[A run of records]

◇ ◇ ◇ ◇ ◇

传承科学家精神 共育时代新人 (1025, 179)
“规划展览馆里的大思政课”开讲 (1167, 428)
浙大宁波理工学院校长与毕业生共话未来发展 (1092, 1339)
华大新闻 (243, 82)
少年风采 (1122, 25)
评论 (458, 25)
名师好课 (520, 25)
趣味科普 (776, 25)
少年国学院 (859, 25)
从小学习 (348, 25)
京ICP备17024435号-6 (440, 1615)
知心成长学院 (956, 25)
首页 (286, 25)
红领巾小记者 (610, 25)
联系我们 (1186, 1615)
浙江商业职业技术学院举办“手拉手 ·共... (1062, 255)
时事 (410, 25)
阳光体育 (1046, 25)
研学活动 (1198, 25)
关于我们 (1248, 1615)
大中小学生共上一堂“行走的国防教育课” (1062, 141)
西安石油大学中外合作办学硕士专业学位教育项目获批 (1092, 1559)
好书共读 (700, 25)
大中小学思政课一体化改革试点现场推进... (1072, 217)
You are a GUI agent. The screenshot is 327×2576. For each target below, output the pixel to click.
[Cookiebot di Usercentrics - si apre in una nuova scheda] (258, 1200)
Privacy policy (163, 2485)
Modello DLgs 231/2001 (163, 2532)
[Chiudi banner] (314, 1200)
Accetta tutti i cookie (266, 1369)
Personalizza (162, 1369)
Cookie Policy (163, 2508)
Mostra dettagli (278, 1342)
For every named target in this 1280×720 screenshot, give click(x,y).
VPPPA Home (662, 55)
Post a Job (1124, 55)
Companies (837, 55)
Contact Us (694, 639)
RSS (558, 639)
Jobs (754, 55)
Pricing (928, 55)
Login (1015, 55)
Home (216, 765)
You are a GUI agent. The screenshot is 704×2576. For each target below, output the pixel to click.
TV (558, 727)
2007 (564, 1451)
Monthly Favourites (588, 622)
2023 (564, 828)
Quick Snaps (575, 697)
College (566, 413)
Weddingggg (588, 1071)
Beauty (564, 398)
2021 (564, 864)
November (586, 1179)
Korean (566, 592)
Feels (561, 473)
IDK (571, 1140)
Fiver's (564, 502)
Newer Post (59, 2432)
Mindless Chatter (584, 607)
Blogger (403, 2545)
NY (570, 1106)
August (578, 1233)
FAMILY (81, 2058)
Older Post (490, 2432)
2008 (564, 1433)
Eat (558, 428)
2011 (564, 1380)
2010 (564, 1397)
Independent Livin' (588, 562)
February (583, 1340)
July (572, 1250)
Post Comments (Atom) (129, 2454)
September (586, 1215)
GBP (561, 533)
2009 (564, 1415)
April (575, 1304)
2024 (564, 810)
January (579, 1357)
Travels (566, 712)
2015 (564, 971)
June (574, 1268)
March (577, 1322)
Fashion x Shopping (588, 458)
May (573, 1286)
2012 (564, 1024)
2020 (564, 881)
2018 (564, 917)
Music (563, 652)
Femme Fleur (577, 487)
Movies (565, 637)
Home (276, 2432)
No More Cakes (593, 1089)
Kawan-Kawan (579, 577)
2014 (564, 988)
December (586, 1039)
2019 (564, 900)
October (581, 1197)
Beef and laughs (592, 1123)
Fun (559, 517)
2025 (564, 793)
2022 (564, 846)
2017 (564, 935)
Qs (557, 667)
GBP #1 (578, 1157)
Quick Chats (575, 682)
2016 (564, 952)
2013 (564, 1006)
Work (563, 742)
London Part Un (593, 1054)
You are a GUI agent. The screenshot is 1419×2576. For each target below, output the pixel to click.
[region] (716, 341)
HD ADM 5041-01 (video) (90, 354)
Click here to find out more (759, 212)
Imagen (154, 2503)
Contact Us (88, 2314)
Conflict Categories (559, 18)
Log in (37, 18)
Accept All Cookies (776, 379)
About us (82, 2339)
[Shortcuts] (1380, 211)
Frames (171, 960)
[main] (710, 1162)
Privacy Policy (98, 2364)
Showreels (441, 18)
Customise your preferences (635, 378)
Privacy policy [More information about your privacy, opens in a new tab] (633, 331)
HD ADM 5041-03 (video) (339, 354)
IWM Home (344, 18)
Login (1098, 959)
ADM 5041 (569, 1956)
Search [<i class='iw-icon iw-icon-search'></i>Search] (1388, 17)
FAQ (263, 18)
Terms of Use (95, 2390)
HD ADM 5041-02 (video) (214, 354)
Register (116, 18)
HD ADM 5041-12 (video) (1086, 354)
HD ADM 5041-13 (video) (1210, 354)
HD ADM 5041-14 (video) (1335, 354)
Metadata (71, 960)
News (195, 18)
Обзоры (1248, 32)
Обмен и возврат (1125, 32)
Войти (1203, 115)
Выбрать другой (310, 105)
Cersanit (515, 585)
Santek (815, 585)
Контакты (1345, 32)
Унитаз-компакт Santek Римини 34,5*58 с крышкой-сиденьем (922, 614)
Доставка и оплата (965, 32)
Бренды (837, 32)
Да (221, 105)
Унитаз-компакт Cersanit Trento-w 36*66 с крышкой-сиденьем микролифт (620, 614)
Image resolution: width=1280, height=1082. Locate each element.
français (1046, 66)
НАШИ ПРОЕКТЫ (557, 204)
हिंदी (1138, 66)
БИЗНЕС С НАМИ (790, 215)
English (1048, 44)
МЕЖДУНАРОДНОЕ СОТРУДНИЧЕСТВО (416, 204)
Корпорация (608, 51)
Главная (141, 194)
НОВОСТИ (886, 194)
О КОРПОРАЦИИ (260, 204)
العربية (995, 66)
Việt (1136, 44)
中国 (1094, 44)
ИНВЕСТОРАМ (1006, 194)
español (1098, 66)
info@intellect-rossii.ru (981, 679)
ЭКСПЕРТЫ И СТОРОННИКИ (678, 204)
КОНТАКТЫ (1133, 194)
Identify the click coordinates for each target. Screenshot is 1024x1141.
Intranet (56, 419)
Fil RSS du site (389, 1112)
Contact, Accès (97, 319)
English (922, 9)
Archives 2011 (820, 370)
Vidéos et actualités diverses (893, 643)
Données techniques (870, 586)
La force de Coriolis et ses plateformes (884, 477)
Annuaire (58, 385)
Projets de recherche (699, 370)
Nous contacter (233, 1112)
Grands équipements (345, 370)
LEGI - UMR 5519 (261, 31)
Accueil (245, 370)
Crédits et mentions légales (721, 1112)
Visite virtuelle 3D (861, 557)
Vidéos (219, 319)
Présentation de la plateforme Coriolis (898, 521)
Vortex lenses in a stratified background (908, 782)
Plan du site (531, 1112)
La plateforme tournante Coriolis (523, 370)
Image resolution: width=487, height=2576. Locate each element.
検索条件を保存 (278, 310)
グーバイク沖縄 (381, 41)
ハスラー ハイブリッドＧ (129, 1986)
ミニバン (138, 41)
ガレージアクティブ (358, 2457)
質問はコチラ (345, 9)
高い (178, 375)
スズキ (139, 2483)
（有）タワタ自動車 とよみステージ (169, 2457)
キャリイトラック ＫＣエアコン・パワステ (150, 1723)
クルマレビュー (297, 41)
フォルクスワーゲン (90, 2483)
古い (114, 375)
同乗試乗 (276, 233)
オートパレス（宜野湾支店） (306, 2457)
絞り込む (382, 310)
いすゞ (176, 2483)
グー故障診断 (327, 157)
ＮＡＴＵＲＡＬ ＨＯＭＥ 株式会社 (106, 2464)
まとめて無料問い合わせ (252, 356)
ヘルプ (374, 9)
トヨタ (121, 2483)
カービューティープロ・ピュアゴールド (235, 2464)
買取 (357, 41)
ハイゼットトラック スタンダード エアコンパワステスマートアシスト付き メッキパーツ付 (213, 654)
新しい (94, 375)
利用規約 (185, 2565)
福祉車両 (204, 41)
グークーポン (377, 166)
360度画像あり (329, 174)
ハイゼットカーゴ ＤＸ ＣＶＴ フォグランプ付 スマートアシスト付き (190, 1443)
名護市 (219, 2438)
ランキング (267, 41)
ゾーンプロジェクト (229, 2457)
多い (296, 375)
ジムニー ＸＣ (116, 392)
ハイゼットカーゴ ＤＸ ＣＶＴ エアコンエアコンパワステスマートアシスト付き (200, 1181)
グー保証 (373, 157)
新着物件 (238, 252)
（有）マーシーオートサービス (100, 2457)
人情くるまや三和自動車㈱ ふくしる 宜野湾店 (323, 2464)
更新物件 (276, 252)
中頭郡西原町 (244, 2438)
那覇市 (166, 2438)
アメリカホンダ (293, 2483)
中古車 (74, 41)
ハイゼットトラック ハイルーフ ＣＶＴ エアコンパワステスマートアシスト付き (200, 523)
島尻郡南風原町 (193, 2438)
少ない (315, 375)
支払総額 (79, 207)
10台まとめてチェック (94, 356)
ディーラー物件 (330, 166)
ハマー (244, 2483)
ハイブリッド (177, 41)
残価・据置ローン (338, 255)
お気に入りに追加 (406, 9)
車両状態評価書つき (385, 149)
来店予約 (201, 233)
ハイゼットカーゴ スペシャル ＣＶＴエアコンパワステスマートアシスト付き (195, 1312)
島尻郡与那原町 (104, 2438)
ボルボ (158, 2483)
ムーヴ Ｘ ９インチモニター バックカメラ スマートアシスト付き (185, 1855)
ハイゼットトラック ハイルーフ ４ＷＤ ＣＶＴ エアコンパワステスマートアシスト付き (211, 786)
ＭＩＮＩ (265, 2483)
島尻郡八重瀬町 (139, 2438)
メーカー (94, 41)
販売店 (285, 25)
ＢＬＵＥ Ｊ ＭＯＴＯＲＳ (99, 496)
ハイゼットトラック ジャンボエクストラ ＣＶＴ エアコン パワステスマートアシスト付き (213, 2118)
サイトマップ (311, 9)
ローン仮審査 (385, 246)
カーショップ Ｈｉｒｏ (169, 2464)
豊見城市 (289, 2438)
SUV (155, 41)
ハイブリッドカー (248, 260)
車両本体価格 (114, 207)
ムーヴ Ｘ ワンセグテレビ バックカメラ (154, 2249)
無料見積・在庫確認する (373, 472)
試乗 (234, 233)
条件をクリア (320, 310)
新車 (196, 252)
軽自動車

◇ ◇ ◇ ◇ ◇

Return the stretch of records from the line that contains "大中小学思政课一体化改革试点现场推进... (1072, 217)" through the line that contains "2013 (564, 1006)", both included, reproduced line for line.

### RESPONSE FOR THIS EXERCISE
大中小学思政课一体化改革试点现场推进... (1072, 217)
You are a GUI agent. The screenshot is 327×2576. For each target below, output the pixel to click.
[Cookiebot di Usercentrics - si apre in una nuova scheda] (258, 1200)
Privacy policy (163, 2485)
Modello DLgs 231/2001 (163, 2532)
[Chiudi banner] (314, 1200)
Accetta tutti i cookie (266, 1369)
Personalizza (162, 1369)
Cookie Policy (163, 2508)
Mostra dettagli (278, 1342)
For every named target in this 1280×720 screenshot, give click(x,y).
VPPPA Home (662, 55)
Post a Job (1124, 55)
Companies (837, 55)
Contact Us (694, 639)
RSS (558, 639)
Jobs (754, 55)
Pricing (928, 55)
Login (1015, 55)
Home (216, 765)
You are a GUI agent. The screenshot is 704×2576. For each target below, output the pixel to click.
TV (558, 727)
2007 (564, 1451)
Monthly Favourites (588, 622)
2023 (564, 828)
Quick Snaps (575, 697)
College (566, 413)
Weddingggg (588, 1071)
Beauty (564, 398)
2021 (564, 864)
November (586, 1179)
Korean (566, 592)
Feels (561, 473)
IDK (571, 1140)
Fiver's (564, 502)
Newer Post (59, 2432)
Mindless Chatter (584, 607)
Blogger (403, 2545)
NY (570, 1106)
August (578, 1233)
FAMILY (81, 2058)
Older Post (490, 2432)
2008 (564, 1433)
Eat (558, 428)
2011 (564, 1380)
2010 (564, 1397)
Independent Livin' (588, 562)
February (583, 1340)
July (572, 1250)
Post Comments (Atom) (129, 2454)
September (586, 1215)
GBP (561, 533)
2009 (564, 1415)
April (575, 1304)
2024 (564, 810)
January (579, 1357)
Travels (566, 712)
2015 (564, 971)
June (574, 1268)
March (577, 1322)
Fashion x Shopping (588, 458)
May (573, 1286)
2012 (564, 1024)
2020 (564, 881)
2018 (564, 917)
Music (563, 652)
Femme Fleur (577, 487)
Movies (565, 637)
Home (276, 2432)
No More Cakes (593, 1089)
Kawan-Kawan (579, 577)
2014 (564, 988)
December (586, 1039)
2019 (564, 900)
October (581, 1197)
Beef and laughs (592, 1123)
Fun (559, 517)
2025 (564, 793)
2022 (564, 846)
2017 (564, 935)
Qs (557, 667)
GBP #1 (578, 1157)
Quick Chats (575, 682)
2016 (564, 952)
2013 (564, 1006)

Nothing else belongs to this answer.